## Goal 1
Rewrite the lines of the listing between the line holding "Where should I click to: Sort" and the line holding "Action: [x=111, y=62]", inclusive, as a numbered list, leaving out any blank lines.
## Goal 2
Continue the passage on the EU's proposed AI rules from where it stops.

## Document section
»»

In the Artificial Intelligence Act (AIA) proposal, published on 21 April 2021, the EC adopts a decidedly risk-based approach to regulating the technology, focusing on establishing rules around the use of “high-risk” and “prohibited” AI practices.

On its release, European commissioner Margrethe Vestager emphasised the importance of being able to trust in AI systems and their outcomes, and further highlighted the risk-based approach being adopted.

“On AI, trust is a must, not a nice-to-have. With these landmark rules, the EU [European Union] is spearheading the development of new global norms to make sure AI can be trusted,” she said.

“By setting the standards, we can pave the way to ethical technology worldwide and ensure that the EU remains competitive along the way. Future-proof and innovation-friendly, our rules will intervene where strictly needed – when the safety and fundamental rights of EU citizens are at stake.”

««

## Data lines
»»

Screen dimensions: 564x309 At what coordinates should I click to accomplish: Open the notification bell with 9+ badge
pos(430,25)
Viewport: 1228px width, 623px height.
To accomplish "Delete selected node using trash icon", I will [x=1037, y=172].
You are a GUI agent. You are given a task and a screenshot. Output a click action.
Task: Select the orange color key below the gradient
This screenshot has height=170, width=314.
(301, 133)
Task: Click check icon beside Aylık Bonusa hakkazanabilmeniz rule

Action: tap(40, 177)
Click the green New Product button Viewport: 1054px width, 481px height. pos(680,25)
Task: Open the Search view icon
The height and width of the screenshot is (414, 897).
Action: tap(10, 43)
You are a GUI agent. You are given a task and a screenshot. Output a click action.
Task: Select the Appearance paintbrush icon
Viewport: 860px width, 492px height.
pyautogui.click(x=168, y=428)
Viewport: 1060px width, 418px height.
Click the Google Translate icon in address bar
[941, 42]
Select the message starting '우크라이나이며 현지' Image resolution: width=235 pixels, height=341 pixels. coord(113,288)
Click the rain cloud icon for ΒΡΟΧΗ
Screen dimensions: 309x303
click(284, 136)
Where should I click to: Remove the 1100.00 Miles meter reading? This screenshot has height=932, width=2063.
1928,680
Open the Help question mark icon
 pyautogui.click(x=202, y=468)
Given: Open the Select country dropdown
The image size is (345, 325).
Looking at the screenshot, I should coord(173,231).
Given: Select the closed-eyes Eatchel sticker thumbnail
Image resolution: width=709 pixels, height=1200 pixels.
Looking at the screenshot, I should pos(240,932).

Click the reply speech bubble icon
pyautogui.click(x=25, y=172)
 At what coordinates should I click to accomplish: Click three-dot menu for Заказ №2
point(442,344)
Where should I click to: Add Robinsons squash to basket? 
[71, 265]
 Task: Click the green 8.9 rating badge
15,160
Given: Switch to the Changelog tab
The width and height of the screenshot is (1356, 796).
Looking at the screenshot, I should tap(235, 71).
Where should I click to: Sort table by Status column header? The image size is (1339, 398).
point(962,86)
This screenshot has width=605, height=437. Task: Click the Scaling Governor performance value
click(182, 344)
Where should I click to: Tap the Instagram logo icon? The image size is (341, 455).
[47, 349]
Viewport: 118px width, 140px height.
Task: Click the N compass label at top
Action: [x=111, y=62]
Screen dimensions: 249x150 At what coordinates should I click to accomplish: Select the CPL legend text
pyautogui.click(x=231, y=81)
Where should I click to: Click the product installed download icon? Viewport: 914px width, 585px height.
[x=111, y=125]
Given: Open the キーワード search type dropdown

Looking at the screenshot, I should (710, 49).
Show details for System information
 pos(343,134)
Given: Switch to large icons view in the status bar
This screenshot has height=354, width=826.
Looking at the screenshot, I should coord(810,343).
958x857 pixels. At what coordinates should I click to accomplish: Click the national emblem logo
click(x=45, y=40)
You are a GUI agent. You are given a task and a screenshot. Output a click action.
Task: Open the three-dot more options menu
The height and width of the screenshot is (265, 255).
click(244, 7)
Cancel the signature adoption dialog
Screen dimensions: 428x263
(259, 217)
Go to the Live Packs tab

««

## Result 1
1. Where should I click to: Sort table by Status column header? The image size is (1339, 398).
2. point(962,86)
3. This screenshot has width=605, height=437. Task: Click the Scaling Governor performance value
4. click(182, 344)
5. Where should I click to: Tap the Instagram logo icon? The image size is (341, 455).
6. [47, 349]
7. Viewport: 118px width, 140px height.
8. Task: Click the N compass label at top
9. Action: [x=111, y=62]

## Result 2
Speaking to Computer Weekly, however, digital civil rights experts and organisations claim the EC’s regulatory proposal is stacked in favour of organisations – both public and private – that develop and deploy AI technologies, which are essentially being tasked with box-ticking exercises, while ordinary people are offered little in the way of protection or redress.

This is despite them being subject to AI systems in a number of contexts from which they are not necessarily able to opt out, such as when used by law or immigration enforcement bodies.

Ultimately, they claim the proposal will do little to mitigate the worst abuses of AI technology and will essentially act as a green light for a number of high-risk use cases due to its emphasis on technical standards and mitigating risk over human rights.

Technical standards over human rights

Within the EC’s proposal, an AI system is categorised as “high risk” if it threatens the health and safety or fundamental rights of a person.

This includes use cases such as remote biometric identification, the management or operation of critical infrastructure, systems used for educational purposes, and systems used in the context of employment, immigration or law enforcement decisions.

“In line with a risk-based approach, those high-risk AI systems are permitted on the European market subject to compliance with certain mandatory requirements and an ex-ante conformity assessment,” says the proposal.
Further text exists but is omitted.